Start of Recorded information

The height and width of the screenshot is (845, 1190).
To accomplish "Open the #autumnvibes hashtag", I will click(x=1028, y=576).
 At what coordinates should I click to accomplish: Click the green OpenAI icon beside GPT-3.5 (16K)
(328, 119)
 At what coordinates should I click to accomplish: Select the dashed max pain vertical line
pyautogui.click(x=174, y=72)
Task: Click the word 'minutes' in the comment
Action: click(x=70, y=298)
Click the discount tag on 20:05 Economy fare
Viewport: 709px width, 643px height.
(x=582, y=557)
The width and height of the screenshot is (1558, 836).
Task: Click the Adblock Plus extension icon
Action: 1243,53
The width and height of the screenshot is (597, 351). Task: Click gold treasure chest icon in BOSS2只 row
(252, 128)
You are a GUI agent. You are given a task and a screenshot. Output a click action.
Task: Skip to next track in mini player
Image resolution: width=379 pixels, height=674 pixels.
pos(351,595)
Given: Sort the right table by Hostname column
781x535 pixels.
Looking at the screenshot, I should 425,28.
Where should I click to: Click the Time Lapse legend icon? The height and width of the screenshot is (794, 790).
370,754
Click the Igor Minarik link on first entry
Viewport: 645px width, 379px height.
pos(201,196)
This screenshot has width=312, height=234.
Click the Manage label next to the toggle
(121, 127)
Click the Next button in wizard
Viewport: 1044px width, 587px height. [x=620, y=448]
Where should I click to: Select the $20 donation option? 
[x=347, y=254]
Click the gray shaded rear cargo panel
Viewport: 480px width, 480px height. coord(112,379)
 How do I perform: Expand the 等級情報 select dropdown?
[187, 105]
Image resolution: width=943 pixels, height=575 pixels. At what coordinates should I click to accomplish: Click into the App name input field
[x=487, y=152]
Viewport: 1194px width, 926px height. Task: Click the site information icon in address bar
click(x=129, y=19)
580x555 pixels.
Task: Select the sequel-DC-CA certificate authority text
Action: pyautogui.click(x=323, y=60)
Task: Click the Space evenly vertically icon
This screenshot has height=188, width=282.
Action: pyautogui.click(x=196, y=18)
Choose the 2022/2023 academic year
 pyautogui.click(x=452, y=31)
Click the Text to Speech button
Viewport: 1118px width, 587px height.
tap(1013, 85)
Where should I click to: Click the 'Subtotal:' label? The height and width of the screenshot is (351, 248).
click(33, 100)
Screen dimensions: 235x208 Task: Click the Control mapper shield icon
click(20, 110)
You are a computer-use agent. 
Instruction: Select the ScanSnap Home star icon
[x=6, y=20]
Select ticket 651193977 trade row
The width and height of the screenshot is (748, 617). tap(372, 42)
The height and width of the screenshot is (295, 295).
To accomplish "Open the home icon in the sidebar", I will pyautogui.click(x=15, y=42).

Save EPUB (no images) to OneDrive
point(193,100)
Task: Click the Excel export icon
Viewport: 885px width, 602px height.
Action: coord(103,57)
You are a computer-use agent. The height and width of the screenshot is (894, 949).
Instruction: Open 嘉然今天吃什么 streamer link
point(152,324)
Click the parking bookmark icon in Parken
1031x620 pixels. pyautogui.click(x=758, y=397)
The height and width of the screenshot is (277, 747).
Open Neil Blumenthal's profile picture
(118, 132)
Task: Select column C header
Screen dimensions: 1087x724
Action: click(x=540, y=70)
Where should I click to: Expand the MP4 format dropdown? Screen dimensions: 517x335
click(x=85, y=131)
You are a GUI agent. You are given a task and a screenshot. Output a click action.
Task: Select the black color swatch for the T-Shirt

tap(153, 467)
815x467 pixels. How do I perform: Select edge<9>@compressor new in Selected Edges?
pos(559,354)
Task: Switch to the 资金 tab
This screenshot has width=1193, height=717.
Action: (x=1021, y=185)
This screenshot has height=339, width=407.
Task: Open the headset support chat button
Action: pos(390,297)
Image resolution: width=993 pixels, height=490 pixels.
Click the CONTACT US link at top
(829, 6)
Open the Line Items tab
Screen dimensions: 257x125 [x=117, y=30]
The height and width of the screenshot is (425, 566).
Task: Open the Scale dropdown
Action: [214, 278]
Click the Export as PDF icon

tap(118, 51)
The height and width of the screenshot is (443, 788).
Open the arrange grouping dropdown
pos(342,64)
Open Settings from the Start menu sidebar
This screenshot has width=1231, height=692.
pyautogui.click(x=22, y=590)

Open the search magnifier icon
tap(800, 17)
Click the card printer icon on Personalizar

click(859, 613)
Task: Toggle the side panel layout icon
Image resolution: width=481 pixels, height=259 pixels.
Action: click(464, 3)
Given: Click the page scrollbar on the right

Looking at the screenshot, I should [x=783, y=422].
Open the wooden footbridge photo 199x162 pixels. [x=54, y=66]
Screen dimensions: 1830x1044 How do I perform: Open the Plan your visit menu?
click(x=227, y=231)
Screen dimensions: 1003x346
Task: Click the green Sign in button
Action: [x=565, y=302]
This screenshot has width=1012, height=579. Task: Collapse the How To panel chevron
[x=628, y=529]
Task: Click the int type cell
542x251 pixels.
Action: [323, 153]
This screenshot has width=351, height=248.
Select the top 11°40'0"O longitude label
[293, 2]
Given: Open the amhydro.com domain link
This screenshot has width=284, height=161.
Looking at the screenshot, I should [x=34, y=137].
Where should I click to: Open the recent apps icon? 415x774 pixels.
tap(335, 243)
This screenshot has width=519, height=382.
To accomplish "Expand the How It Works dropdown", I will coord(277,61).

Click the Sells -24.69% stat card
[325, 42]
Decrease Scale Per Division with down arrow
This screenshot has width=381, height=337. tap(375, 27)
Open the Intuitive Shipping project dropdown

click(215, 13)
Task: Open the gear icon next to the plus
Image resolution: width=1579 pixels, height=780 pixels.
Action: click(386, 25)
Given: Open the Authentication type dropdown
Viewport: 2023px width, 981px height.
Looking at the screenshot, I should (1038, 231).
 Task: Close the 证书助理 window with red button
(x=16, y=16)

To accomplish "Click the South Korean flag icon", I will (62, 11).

End of Recorded information

◆ **What to work on**
What is needed is an exact copy of the line containing "Task: Close the 证书助理 window with red button" and each line after it, through the final line of the entries above.

◆ **Solution for this exercise**
 Task: Close the 证书助理 window with red button
(x=16, y=16)

To accomplish "Click the South Korean flag icon", I will (62, 11).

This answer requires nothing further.